Six ways to help customers optimise their data centres
David Eaton, HP New Zealand chief technology officer, Enterprise Services offers some tips to improve sales.
Too often, data centers become repositories for outdated or underused hardware that consumes extra floor space, electricity and manpower, while providing little business benefit.
Resellers can realise sales opportunities by demonstrating to customers the opportunities and potential efficiencies of optimising their data centers.
Improve the data center
First help customers identify technological redundancies in their data centers. With a thorough assessment, unnecessary hardware and applications can be identified, unplugged and eliminated.

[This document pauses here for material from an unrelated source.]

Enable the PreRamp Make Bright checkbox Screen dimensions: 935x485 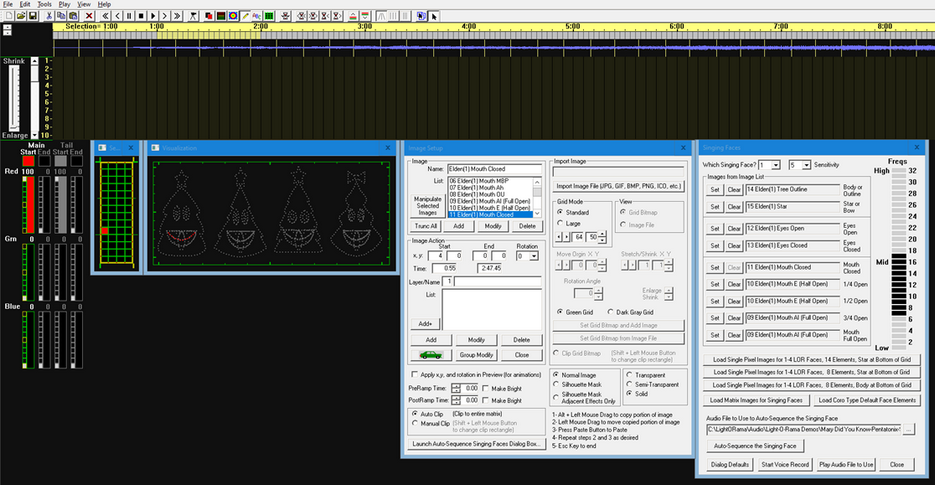[x=486, y=388]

You can then demonstrate that by employing energy-efficient technologies, and finding ways to streamline personnel without sacrificing quality, businesses can save money and improve IT infrastructures when they reduce electrical consumption.
Critical cool off
Electricity costs are second only to equipment purchases at most data centers.
Review customers’ power and cooling capabilities and suggest energy efficient hardware, because as much as 70% of energy consumed can be spent on cooling.
See the total savings
Look for opportunities to help customers consolidate their servers, achieving economies of scale by reducing floor space, cutting power and cooling expenses.

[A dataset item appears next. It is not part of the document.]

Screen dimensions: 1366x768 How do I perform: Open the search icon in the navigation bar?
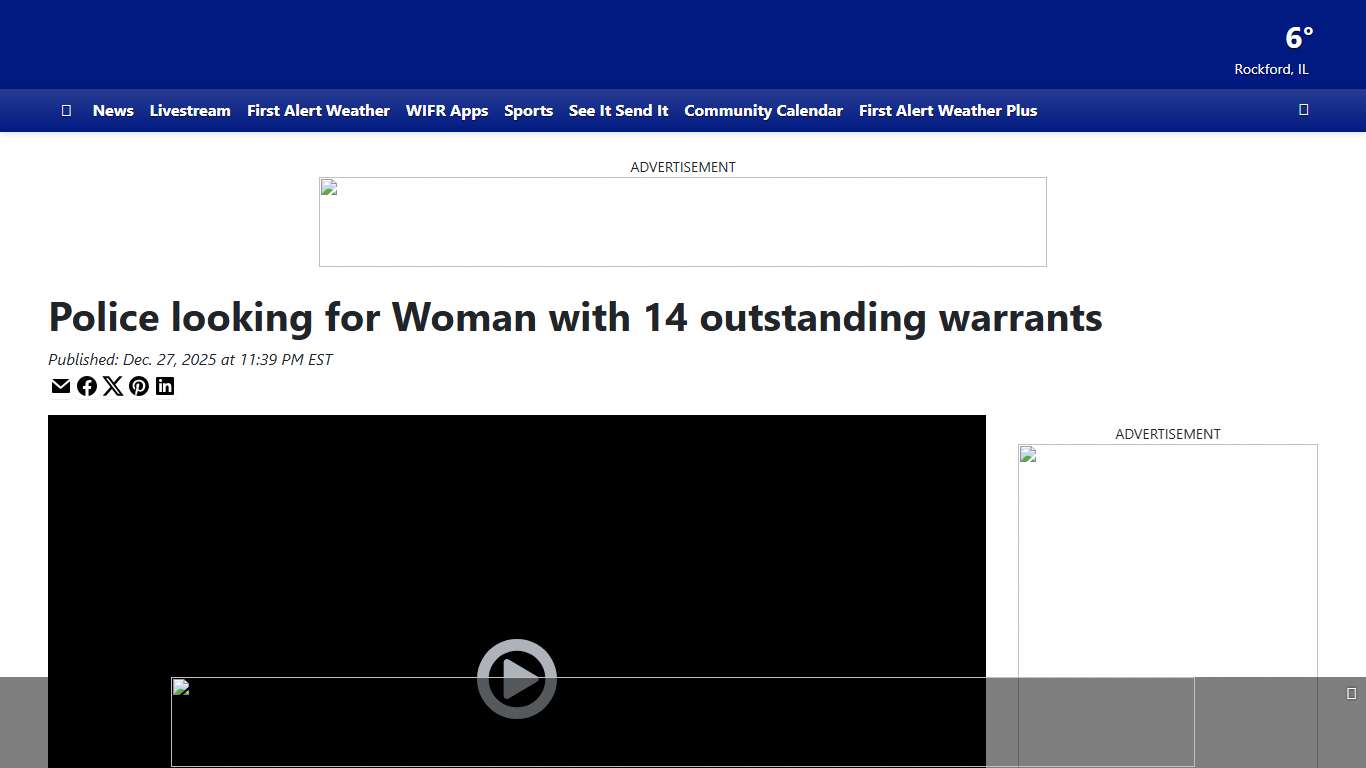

As a bonus, hardware and software licensing, maintenance and network connectivity costs go down by combining what were previously separate physical server environments.
Improve manageability
By increasing standardisation and automation, businesses typically require fewer IT administrators.

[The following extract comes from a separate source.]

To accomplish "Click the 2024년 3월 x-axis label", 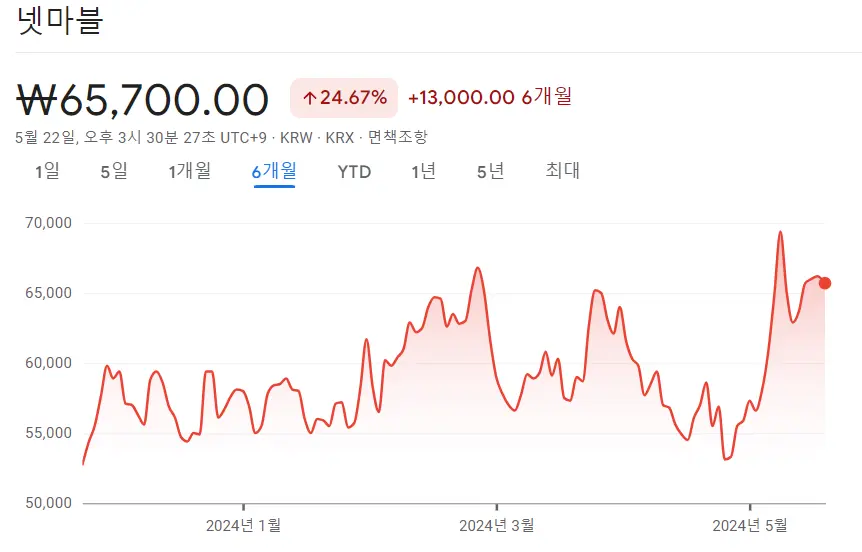I will [496, 525].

Instead they can then rely on integrated performance teams comprising internal stakeholders such as the CIO, and technologists who can monitor the automated management software.
It is easier to manage a smaller number of centralised systems than it is to control a larger number of distributed systems.
Resellers should highlight that the manageability of systems directly affects cost and environment availability.
Virtualise
Understand the increasing importance of virtualisation in data centers. The dynamic pooling of heterogeneous compute, storage and network resources can all be virtualised in different ways to accomplish business objectives.
Rather than running a set of dedicated discrete components for every application, resellers can advise and help customers run applications across a pool of shared computing/capacity, storage and network/bandwidth resources.
The resources are dynamically allocated, provisioned, and ultimately dismantled, based on changing business needs.
Move forward
There is a growing focus on managing data centers as a ‘system’ with the objective of understanding and controlling power, cooling, networks and systems from a holistic perspective.
The expense of data centers, and growing costs and complexity around power, cooling and managing legacy make conversations about ‘The Data Center as a System’ very compelling.
Reach into your own supplier networks to begin to have these thought leadership conversations with your clients.